┌──
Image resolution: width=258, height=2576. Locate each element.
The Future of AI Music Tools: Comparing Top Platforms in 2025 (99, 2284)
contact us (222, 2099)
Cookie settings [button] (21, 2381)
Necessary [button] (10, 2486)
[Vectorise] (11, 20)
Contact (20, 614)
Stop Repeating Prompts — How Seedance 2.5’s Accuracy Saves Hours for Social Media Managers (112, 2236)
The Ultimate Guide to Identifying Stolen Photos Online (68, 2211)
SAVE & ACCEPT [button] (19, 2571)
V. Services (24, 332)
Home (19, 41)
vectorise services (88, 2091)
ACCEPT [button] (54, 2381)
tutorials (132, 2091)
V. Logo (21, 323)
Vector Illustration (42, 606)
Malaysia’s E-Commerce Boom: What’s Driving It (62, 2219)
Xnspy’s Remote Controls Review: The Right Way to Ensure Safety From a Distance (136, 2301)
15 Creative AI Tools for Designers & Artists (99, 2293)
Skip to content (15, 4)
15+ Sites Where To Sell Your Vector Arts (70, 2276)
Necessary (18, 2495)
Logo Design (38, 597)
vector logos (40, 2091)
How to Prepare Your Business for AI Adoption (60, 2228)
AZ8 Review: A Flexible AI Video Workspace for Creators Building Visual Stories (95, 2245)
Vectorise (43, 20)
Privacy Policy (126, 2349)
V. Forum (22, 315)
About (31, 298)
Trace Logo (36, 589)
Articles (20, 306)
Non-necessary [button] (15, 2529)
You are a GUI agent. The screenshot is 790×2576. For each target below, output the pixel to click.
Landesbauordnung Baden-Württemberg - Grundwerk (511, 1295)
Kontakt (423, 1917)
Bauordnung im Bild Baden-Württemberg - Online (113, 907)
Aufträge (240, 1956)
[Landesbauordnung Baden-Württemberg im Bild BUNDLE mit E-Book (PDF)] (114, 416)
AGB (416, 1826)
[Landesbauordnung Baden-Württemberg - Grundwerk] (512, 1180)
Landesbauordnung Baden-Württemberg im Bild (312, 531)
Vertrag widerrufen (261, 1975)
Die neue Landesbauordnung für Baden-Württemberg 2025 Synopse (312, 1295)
└──
*Goal of the exercise:*
Only a verbatim transcription of the lines from the one containing "Landesbauordnung Baden-Württemberg im Bild (312, 531)" through the last line of the records counts as the answer.

*Result:*
Landesbauordnung Baden-Württemberg im Bild (312, 531)
Vertrag widerrufen (261, 1975)
Die neue Landesbauordnung für Baden-Württemberg 2025 Synopse (312, 1295)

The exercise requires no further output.